There were moments that I was literally running down a hallway and – without the camera changing – I was interrupted so the game could stop and load…more hallway. And when NightCry does shift the camera’s position, it’s so disorienting that you often wind up running back the way you came.
The first time the Scissor monster/person appeared, I had no idea it was coming. I was sitting in a minute-long load screen, and thirty seconds in, a trophy alert popped up to alert me that I was about to get chased. Then I waited thirty more seconds for the scene to finish loading. That was cool.
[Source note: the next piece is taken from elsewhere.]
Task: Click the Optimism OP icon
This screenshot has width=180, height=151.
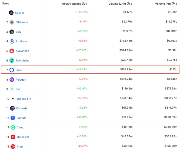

The Suspense Comes From The Lack Of Control
When getting chased by the monster, a new control scheme takes over, which makes running away next to impossible. The frame rate also drops to – no exaggeration – about one frame a second.
Pro-tip #1: do not press the button that is supposed to give you a look behind you. The camera gets stuck there, and you have no way to see where you are going. You will die.
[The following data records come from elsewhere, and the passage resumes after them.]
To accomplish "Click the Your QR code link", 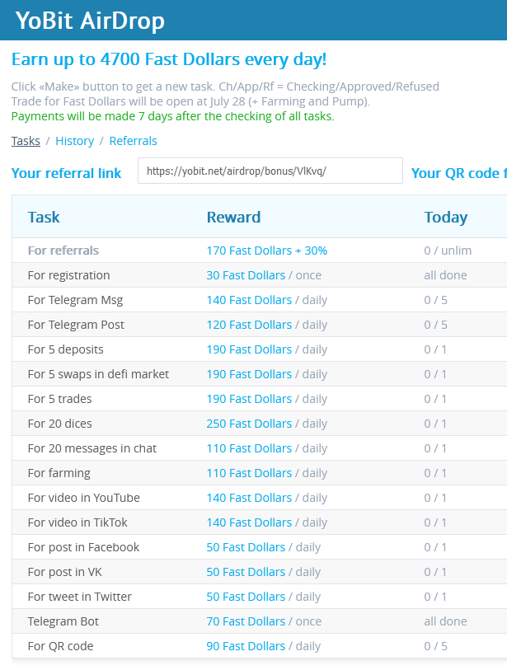I will [458, 173].
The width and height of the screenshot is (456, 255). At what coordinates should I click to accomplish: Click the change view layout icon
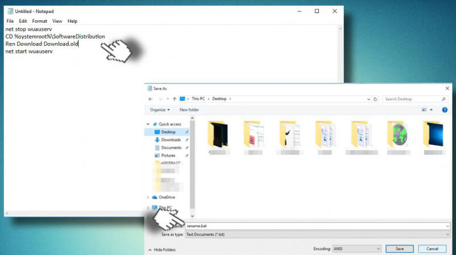[424, 109]
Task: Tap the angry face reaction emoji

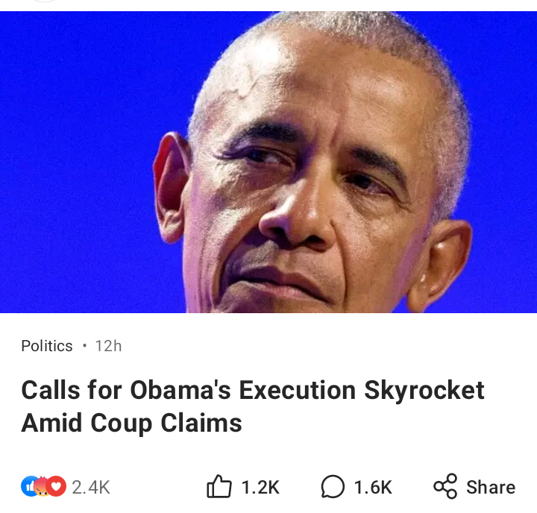Action: tap(42, 488)
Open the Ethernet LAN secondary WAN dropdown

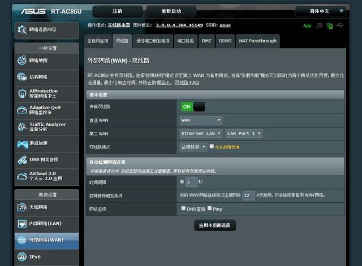coord(201,133)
Pro-tip #2: do not press the button that makes you “sprint”. The sprint is not much faster than your characters’ standard wobble, and “sprinting” will make you run out of stamina, fall down, and rotate slowly on your side on the floor until the scissor-guy runs up and kills you. (I’m not 100% certain the floor rotation is intentional).
Getting killed by the scissor-guy does not lead to a “Game Over” screen. Instead, players are unceremoniously dumped back to the start screen, where they are free to load up their last save or quit in despair.
I Just Couldn’t Do It
And quit in despair is exactly what I did. I’m not going to pretend that I suffered through to the ending of NightCry. I bailed out of this game like it was the Hindenburg. It is an affront to videogames. Frankly, it made me want to burn my Vita, bury it in the backyard next to the dead dog, and salt the earth.
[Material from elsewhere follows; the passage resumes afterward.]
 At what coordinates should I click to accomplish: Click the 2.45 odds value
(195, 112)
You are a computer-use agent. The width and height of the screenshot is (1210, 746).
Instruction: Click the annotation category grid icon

This is a game that should not have seen the light of day. I am honestly amazed that NightCry made it through Sony’s certification process. I suppose, that for all of its faults, NightCry technically “works”. Credit where credit is due, the game doesn’t crash for no reason. That’s probably the best thing I can say about it.
I acknowledge that people worked hard on this game, and it is easy for me to sit here and destroy it for everyone’s amusement. I honestly don’t feel very good about it. But if you think I’m being unfair, go ahead and try NightCry for yourself.